**DIRECTIVES**
**a)** Which decades does the piece on downtown Raleigh parking mention?
**b)** Reproduce the piece on downtown Raleigh parking word for word, beginning at the words "The problem? No" and stopping after "office tenants nearby.".

-- Begin DOCUMENT PASSAGE --

Downtown’s Parking Problem and Opportunity

The top floor of the Red Hat parking day on a typical Friday afternoon.

The top floor of the Red Hat parking day on a typical Friday afternoon.

A month or two ago, thousands of visitors descended on downtown Raleigh for a convention at the Raleigh Convention Center. Some may have been in hotels nearby but most were driving into town and were looking for parking. The decks underneath the Marriott hotel and city plaza were open and cars filled them as usual.

The problem? No one, or no technology, was there that day to tell those visitors that those areas were for monthly pass holders held by office tenants nearby.

This breakdown in the system that day caused delays and frustrations by office workers. I saw this in my officemates that drove (I happened to walk in that day) and showed up stressed because unlike a typical day, the parking decks were slammed.

It didn’t help that the convention kicked off with a 7 am breakfast that hundreds (thousands?) showed up for, beating the office workers in that day.

This is one example of many showing that our parking supply is reaching a maximum and headaches like this give downtown a negative image to a certain degree.

It’s being worked on though. The feedback is loud and clear.

Parking in downtown is not as easy as parking in the suburbs.

There’s part “duh” to that statement, said by a lot of downtown businesses and office tenants. Some people don’t mind but it helps when their company is large and commands hundreds of dedicated spaces for themselves, whether they use it or not. (see above photo)

I’ve met folks who don’t come to downtown because they hate the parking experience. I’ve also heard of downtown businesses who don’t consider opening in downtown because of the parking experience. Yet, the amount of downtown residents, businesses, and retail has been going up so something is working.

What we may be facing soon is the large build-out of parking decks in the 1990s and 2000s has now reached near capacity. I’m starting to think that the decks along Wilmington Street (City Center deck, Moore Square Station Deck, etc) were actually a major asset in recruiting business and fueling the revitalization of the 2000s and 2010s.

-- End DOCUMENT PASSAGE --
-- Begin EXTRACTED INFORMATION --

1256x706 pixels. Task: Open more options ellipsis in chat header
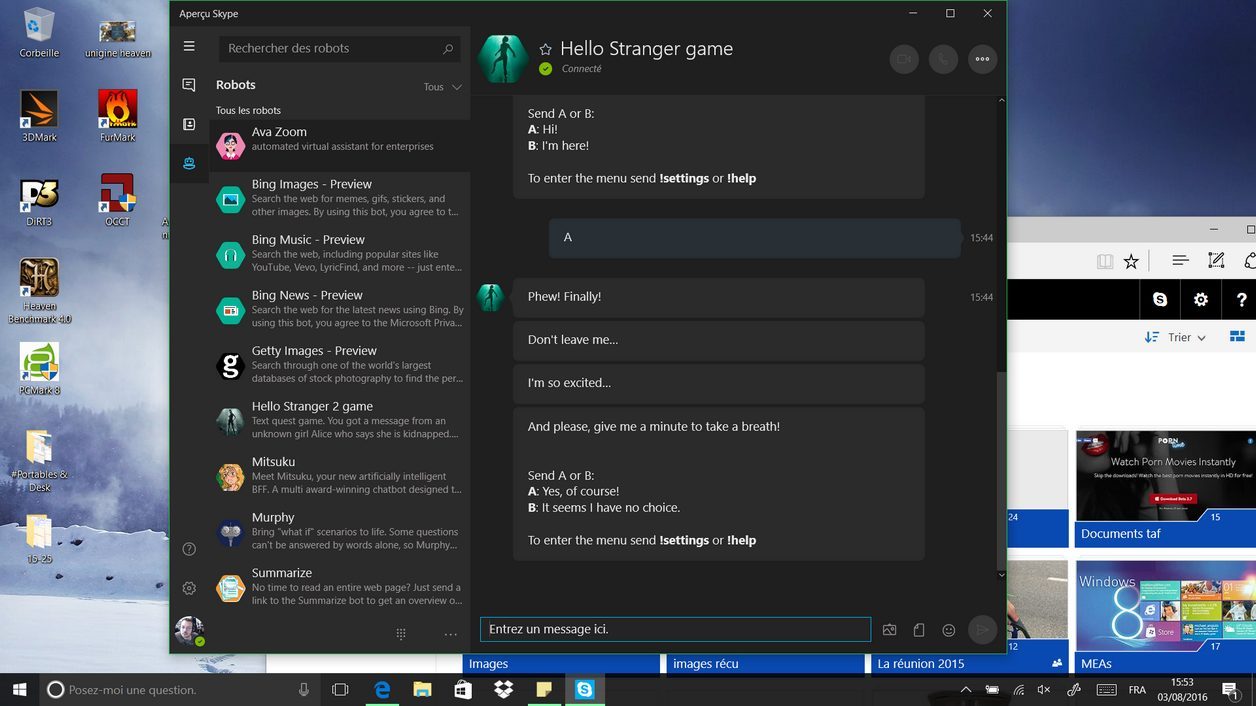(982, 59)
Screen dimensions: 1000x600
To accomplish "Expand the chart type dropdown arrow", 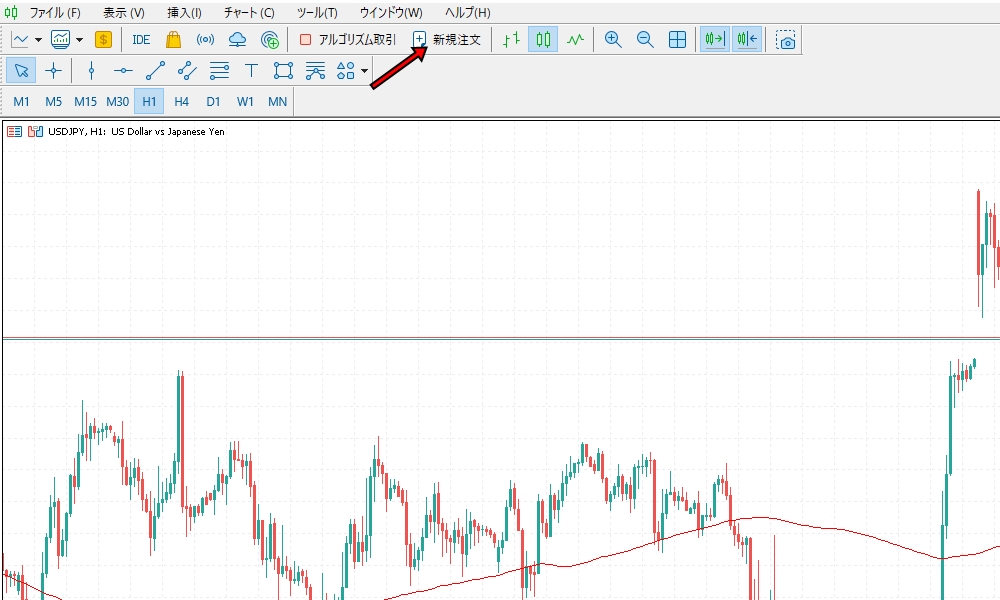I will point(38,40).
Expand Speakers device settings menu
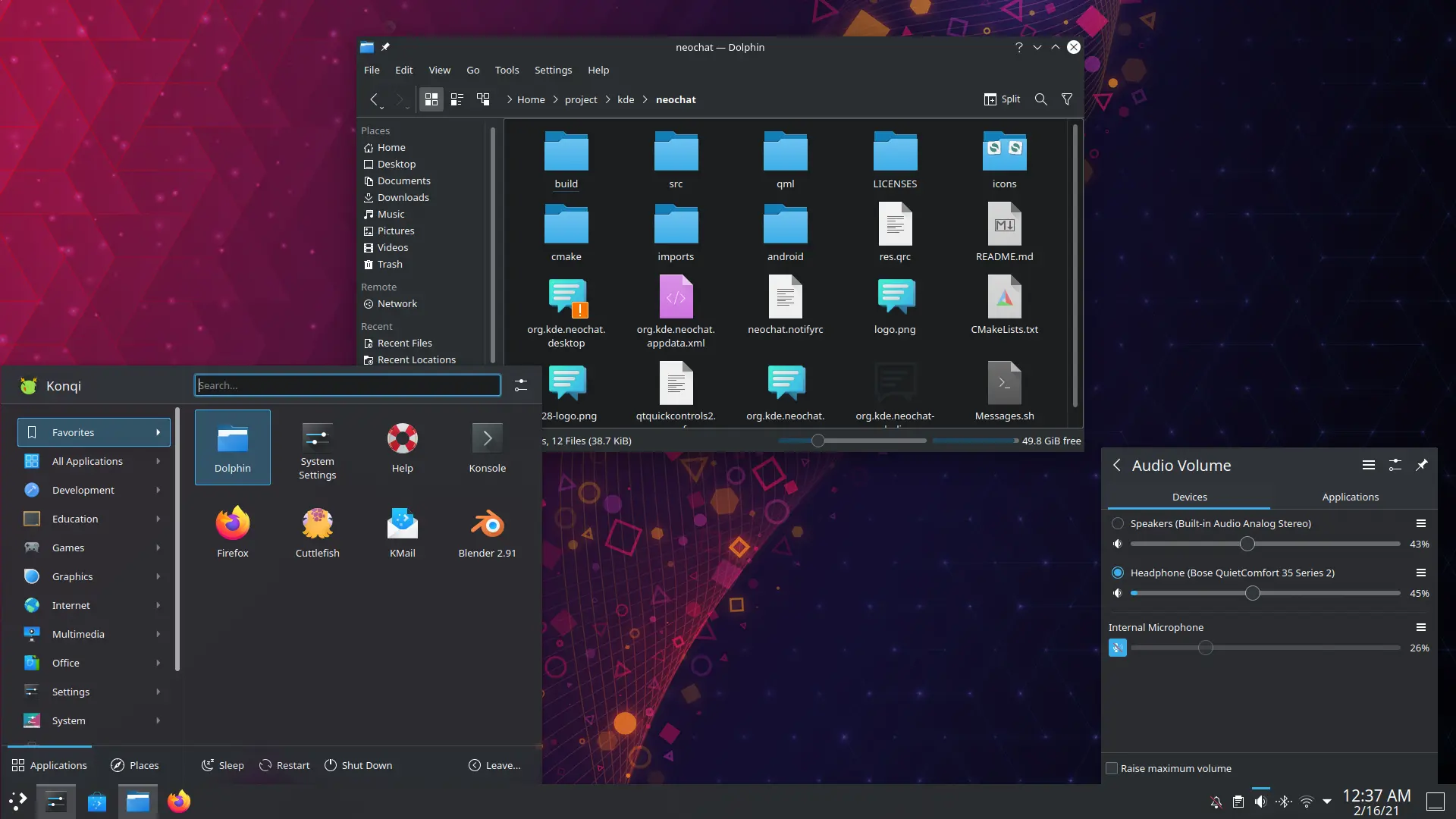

-- End EXTRACTED INFORMATION --

**SOLUTIONS IN ORDER**
**a)** 1990s, 2000s, 2010s

**b)**
The problem? No one, or no technology, was there that day to tell those visitors that those areas were for monthly pass holders held by office tenants nearby.